Conflict of Interest in Nutrition Research

There is a growing concern about bias and conflict of interest in the nutrition research landscape. Given the influence of systematic review and meta-analysis on nutrition policy, it has been suggested that industry sponsorship can undermine the integrity of nutrition research by investing heavily in studies that support their products and skew the systematic review process [1-3]. Out of 206 articles in a 2007 search, 111 declared financial sponsorship and the odds ratio of a favorable versus unfavorable result was 7.61 when comparing articles with all industry funding to no industry funding [2]. A systematic review of systematic reviews regarding the association between SSBs and weight gain found that those reviews with conflict of interest were five times more likely to present a conclusion of no positive association than those without [4]. A search of obesity-related arguments made by the food industry in major newspapers found suggestions that industry is “part of the solution” in 33% of the articles [5]. Other themes in the reframing of obesity included that government intervention is overreaching (25%), that products are not responsible (24%), that individuals are not responsible (15%), and that obesity is not a problem (3%) [5]. Not surprisingly, similar biases stemming from study sponsorship on the relationship between artificially sweetened beverages and weight have been found [6]. Dr. Marion Nestle has argued that corporate funding of food and nutrition research can seem more like marketing than science [7]. There exists an urgent need for improved disclosure practices and refined methods for evaluating studies used in systematic reviews. Given the obesity crisis and growing food addiction problem, reducing corporate sponsors from driving research agendas should be considered both a high public health and journal editorial board priority.

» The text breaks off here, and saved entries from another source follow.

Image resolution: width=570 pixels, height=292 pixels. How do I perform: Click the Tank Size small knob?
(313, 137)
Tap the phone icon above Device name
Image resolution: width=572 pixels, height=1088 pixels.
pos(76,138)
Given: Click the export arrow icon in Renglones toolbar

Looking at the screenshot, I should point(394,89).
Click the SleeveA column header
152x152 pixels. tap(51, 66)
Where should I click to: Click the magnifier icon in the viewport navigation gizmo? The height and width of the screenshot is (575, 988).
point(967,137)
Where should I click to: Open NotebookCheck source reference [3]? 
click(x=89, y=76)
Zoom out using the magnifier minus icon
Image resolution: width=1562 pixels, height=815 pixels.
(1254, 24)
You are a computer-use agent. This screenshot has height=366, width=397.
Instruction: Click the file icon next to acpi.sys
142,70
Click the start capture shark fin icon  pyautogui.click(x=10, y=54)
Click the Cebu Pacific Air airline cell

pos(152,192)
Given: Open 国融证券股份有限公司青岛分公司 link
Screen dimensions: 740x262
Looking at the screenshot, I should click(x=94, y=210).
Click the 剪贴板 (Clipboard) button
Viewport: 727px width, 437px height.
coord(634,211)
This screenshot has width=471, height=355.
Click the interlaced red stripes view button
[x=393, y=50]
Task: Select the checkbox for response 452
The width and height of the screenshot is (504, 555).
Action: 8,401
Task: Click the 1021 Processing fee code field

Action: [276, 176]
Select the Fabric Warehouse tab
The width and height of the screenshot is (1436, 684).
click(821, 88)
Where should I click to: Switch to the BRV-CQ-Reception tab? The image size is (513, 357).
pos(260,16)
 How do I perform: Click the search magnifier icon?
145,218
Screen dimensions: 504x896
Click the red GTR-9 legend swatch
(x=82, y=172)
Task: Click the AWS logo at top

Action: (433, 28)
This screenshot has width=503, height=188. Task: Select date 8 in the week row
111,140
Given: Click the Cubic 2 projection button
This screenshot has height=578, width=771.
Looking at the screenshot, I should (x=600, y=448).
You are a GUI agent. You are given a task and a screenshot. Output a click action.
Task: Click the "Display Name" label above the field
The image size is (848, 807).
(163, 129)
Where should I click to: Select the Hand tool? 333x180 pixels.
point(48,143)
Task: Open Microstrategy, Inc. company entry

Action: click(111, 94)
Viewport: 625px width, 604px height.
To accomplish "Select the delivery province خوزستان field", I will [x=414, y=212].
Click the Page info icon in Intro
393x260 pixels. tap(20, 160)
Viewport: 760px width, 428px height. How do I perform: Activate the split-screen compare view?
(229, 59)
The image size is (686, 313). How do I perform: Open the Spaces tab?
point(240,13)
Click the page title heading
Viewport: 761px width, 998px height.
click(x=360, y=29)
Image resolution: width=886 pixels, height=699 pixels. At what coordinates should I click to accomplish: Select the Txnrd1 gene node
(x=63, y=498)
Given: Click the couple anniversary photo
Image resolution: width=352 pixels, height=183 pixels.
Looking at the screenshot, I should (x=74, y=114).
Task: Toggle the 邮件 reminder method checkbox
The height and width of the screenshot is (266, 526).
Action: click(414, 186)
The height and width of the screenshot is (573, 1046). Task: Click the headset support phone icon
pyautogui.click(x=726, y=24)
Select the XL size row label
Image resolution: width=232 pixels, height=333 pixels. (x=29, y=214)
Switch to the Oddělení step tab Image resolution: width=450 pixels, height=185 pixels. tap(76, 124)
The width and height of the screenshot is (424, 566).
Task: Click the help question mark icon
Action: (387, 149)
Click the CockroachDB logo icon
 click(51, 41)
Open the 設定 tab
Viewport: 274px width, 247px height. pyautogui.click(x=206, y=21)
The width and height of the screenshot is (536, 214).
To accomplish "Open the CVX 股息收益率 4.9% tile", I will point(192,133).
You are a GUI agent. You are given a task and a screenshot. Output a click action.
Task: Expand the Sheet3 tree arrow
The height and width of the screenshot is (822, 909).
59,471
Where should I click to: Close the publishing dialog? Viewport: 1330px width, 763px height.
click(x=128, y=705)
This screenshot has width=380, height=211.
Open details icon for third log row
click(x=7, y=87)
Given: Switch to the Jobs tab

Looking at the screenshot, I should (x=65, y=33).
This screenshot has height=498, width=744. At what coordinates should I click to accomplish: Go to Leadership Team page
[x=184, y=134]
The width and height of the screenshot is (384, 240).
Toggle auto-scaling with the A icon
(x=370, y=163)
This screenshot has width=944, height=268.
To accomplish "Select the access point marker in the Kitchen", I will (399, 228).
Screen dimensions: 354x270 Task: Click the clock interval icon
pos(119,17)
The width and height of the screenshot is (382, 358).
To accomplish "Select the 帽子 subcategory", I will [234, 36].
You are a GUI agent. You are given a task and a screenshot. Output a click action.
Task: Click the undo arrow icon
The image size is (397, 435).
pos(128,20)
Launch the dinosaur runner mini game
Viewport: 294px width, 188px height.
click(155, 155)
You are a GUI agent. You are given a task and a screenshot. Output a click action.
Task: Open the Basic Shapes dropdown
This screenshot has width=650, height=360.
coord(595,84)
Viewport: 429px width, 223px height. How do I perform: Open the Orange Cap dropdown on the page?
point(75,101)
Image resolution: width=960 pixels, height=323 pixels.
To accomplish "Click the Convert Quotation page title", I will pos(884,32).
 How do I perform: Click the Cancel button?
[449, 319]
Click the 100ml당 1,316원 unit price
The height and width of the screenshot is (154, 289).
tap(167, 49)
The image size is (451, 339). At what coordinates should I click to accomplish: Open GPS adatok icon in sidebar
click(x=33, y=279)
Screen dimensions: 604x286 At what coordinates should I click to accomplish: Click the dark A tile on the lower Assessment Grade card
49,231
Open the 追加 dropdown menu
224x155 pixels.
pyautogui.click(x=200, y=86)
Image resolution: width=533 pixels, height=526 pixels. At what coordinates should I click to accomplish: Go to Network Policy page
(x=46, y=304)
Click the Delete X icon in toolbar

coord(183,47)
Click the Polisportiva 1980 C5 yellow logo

For more information on Conflict of Interest in Nutrition Research, check out our Dietitians for Professional Integrity Homepage

Dietitians for Professional Integrity 2

  1. Katan, M.B., Does industry sponsorship undermine the integrity of nutrition research?PLoS Med, 2007. 4(1): p. e6.
  2. Lesser, L.I., et al., Relationship between funding source and conclusion among nutrition-related scientific articles.PLoS Med, 2007. 4(1).
  3. Lucas, M., Conflicts of interest in nutritional sciences: The forgotten bias in meta-analysis.World J Methodol, 2015. 5(4): p. 175-8.
  4. Bes-Rastrallo, M., et al., Financial conflict of interest and reporting bias regarding the association between sugar-sweetened beverages and weight gain: A systematic review of systematic reviews.PLoS Med, 2013. 10(12).
  5. Nixon, L., et al., “We’re Part of the Solution”: Evolution of the Food and Beverage Industry’s Framing of Obesity Concerns Between 2000 and 2012.Am J Public Health, 2015. 105(11): p. 2228-36.
  6. Mandrioli, D., C.E. Kearns, and L.A. Bero, Relationship between Research Outcomes and Risk of Bias, Study Sponsorship, and Author Financial Conflicts of Interest in Reviews of the Effects of Artificially Sweetened Beverages on Weight Outcomes: A Systematic Review of Reviews.PLoS One, 2016. 11(9): p. e0162198.
  7. Nestle, M., Corporate Funding of Food and Nutrition Research: Science or Marketing?JAMA Intern Med, 2016. 176(1): p. 13-4.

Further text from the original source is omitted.